**DOCUMENT EXCERPT**
Cowboys center Travis Frederick is more concerned with the present, and that means making sure children in Dallas-Fort Worth have food while out of school.

Frederick established the Blocking Out Hunger Foundation four years ago, and the COVID-19 pandemic has heightened the urgency of supplying food to those in need. He and a group of Cowboys teammates and coaches committed to match up to $40,000 in public donations through a partnership with Sharing Life Community Outreach.

But Frederick also has considered the “what-ifs” of the future. He, like everyone else, doesn’t know how the coronavirus will further impact the NFL.

The team’s voluntary spring offseason program will not begin as scheduled April 6. It seems unlikely spring workouts will take place at all.

“The way the schedule is set up is to allow everyone to get the work they need,” Frederick said, via Michael Gehlken of the Dallas Morning News. “You have to try and make it fair for everyone, which is interesting with teams that hired new coaching staffs versus ones that have existing coaching staffs, the player turnover. It’s set up to be fair, that everyone has the right amount of time so that they can prepare themselves. When you’ve cut down on that time, it puts teams that have new coaching staffs at a major disadvantage.

“So you can’t just cut that time out, but then, you have to cut time out somewhere. Who knows if that’s going to be during the season, if it’s going to be the preseason, if it’s going to be training camp, OTAs? There are so many different periods. It’s just unprecedented. We just have no idea where it’s going, pertaining to us but in the bigger picture. We have no idea what’s going to happen with the virus itself, how it’s going to affect the world in general, how it’s going to affect the United States, the economy and industry across the board.”

**GIVEN DATA**
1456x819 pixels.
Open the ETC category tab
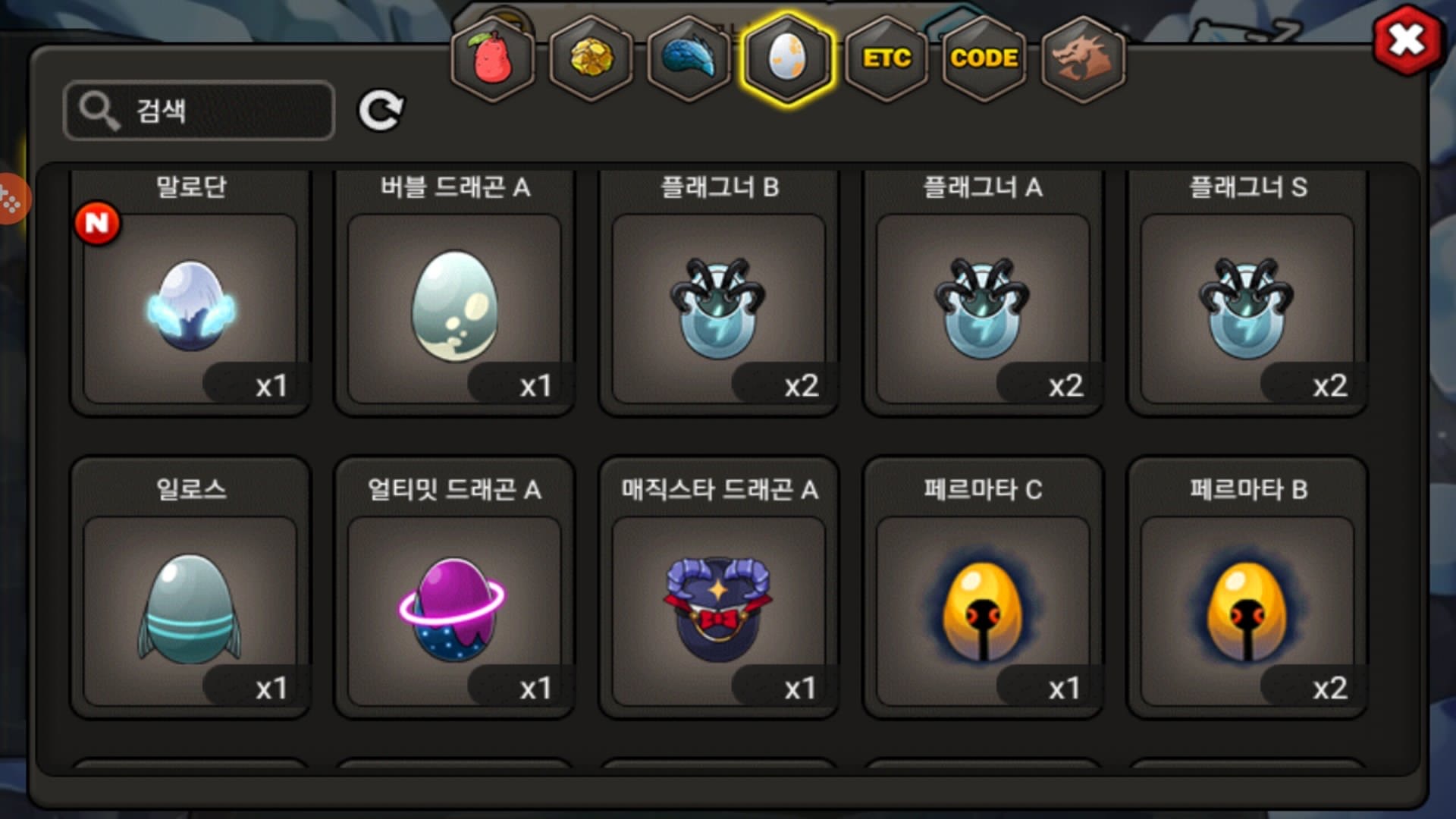coord(886,58)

**EXERCISE DESCRIPTION**
Resume the article on Travis Frederick and the pandemic's effect on the NFL after its last sentence. You can set the material aside; it isn't needed.

**EXERCISE OUTPUT**
NFL teams held no offseason programs in 2011 during the work stoppage but training camps weren’t impacted after the sides reached agreement that summer. The 2011 season began on time.

But with the NBA, Major League Baseball, Major League Soccer and the National Hockey League having suspended their seasons, NFL players have thought of the worst-case scenario for their season.

“You have to be aware that that could be a possibility,” Frederick said. “When you see the other professional leagues be shut down, modified or suspended, you imagine what those people are going through. To think that may happen with us in our league, it’s different. There is a little bit of time, but there also isn’t because of what I laid out before and how it sets up through the entire year.

“We don’t really get a true offseason. It’s not like we are off after the season is over, and then you just come back during training camp. It’s a different game than that. It will be really interesting to see what happens. You don’t know where it’s going. You don’t know how long it could last. It definitely could play into our season.”